About this exercise:
Word for word, copy the line containing "You are a GUI" and every line after it in the records below, leaving pictures out.

Data provided:
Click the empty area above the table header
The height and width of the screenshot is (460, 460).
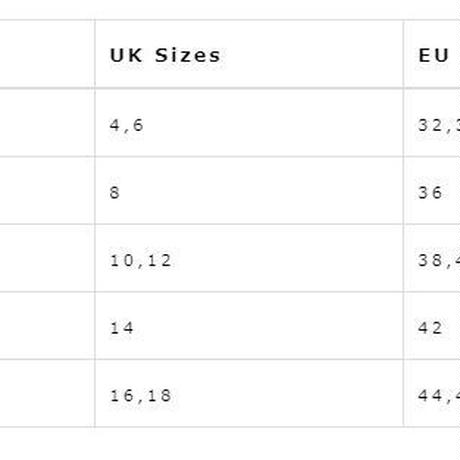click(x=230, y=10)
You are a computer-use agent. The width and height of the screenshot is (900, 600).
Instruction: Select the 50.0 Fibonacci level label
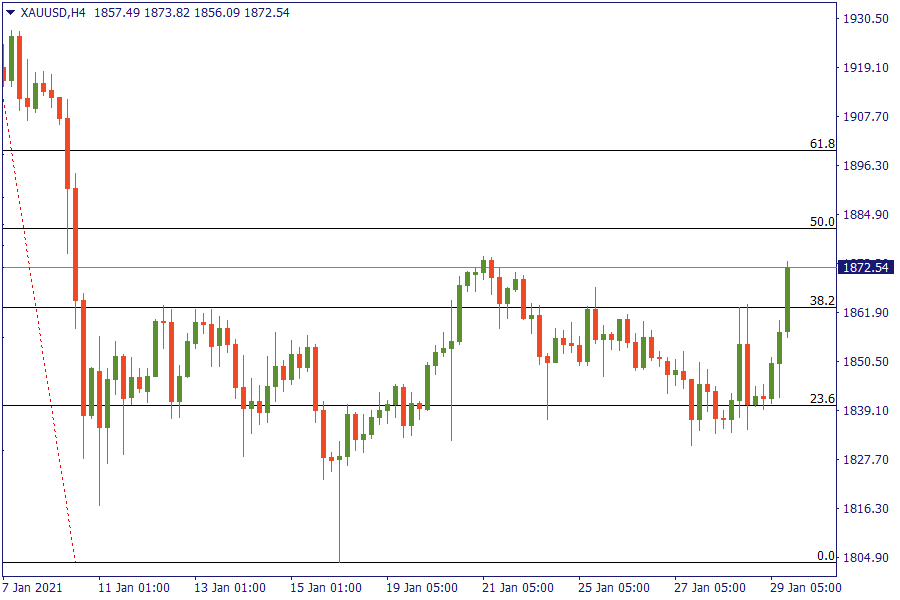(822, 222)
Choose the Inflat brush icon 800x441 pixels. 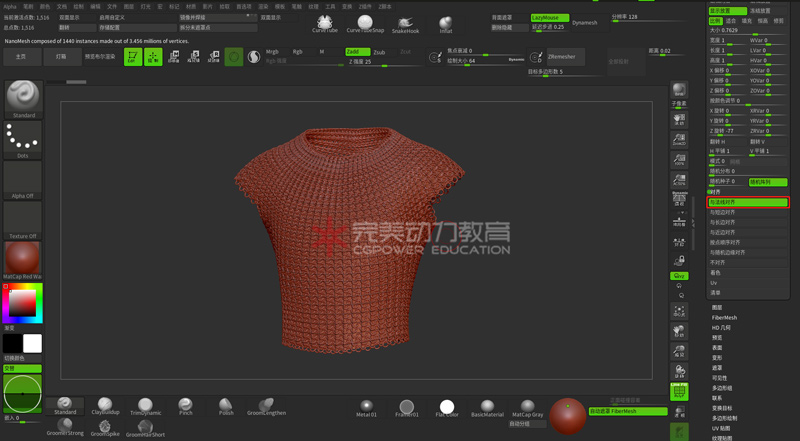point(446,24)
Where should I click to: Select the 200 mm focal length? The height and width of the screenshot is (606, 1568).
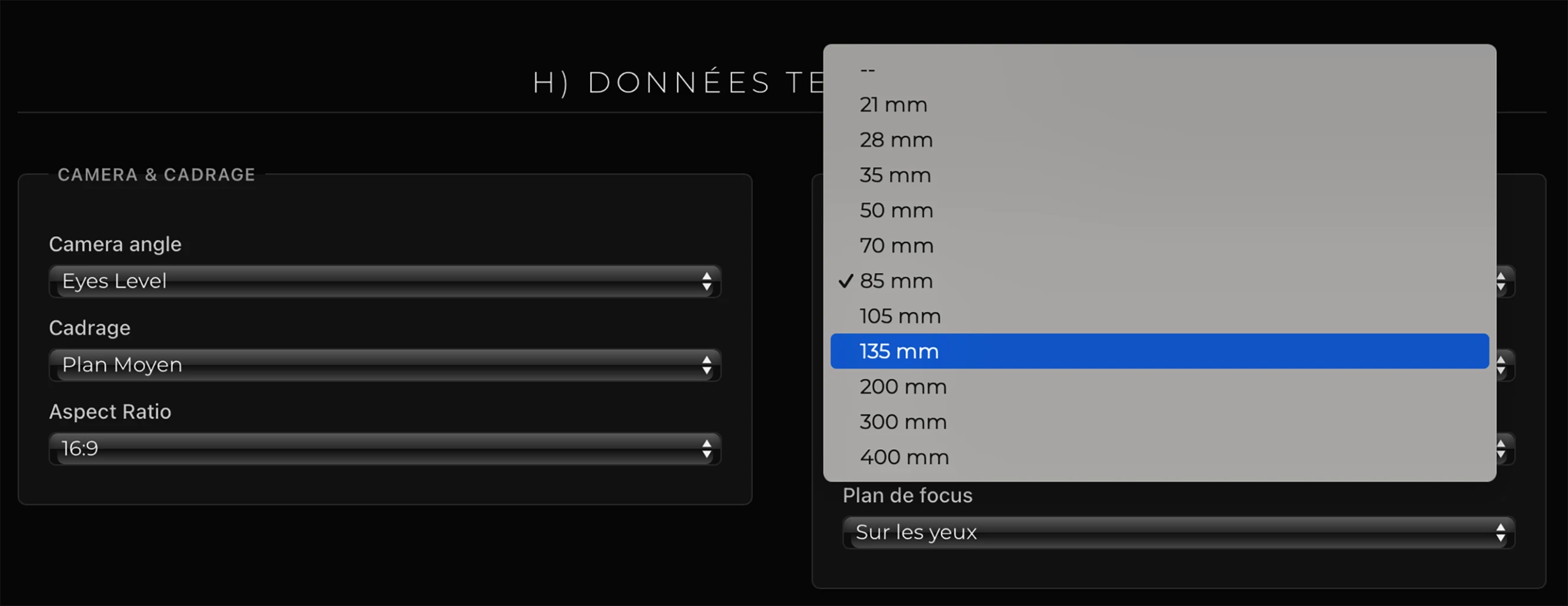(903, 387)
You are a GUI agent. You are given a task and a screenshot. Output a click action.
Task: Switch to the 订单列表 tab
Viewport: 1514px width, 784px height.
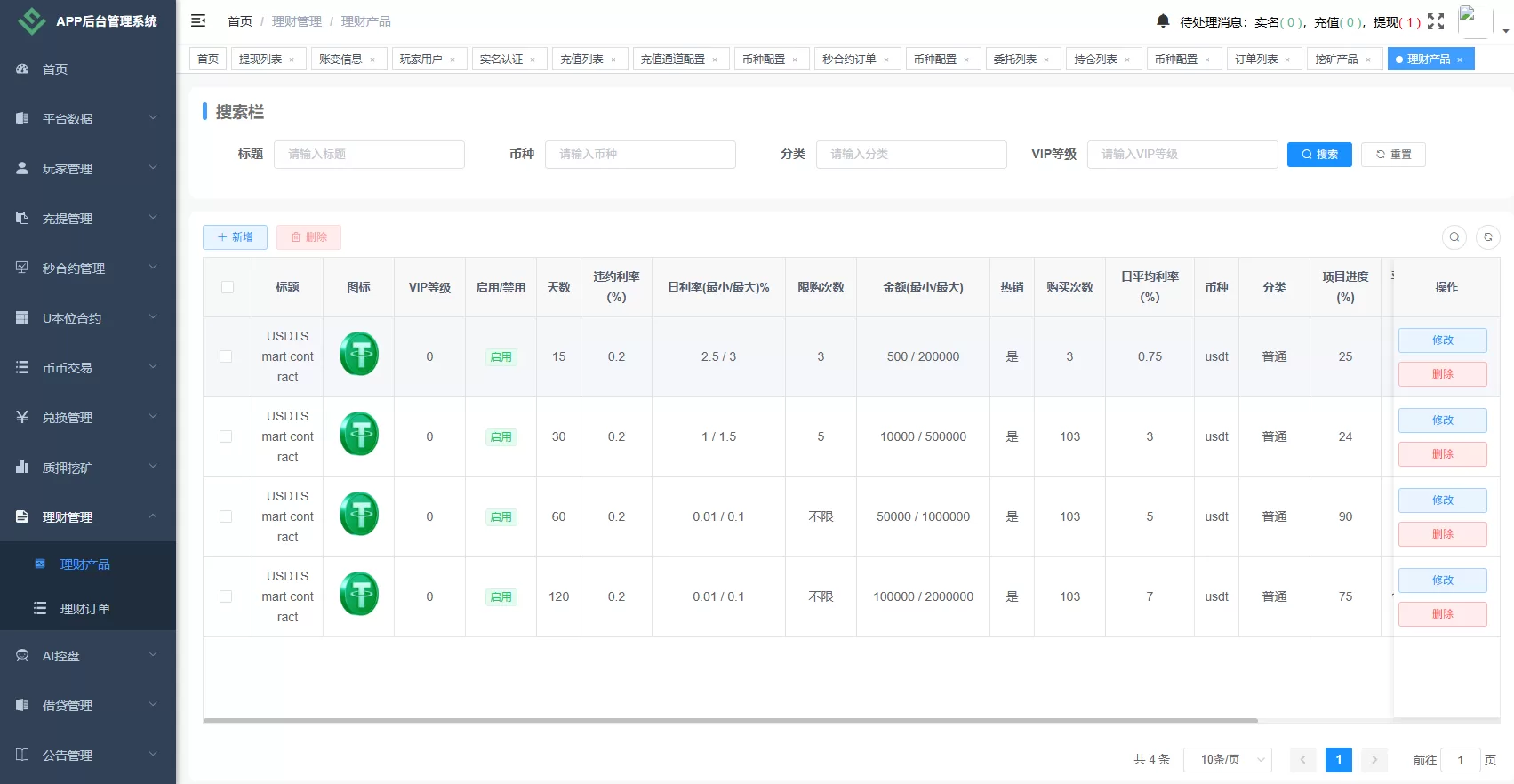[x=1255, y=60]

Written answer:
You are a GUI agent. You are given a task and a screenshot. Output a click action.
Task: Switch to the 订单列表 tab
Viewport: 1514px width, 784px height.
[x=1255, y=60]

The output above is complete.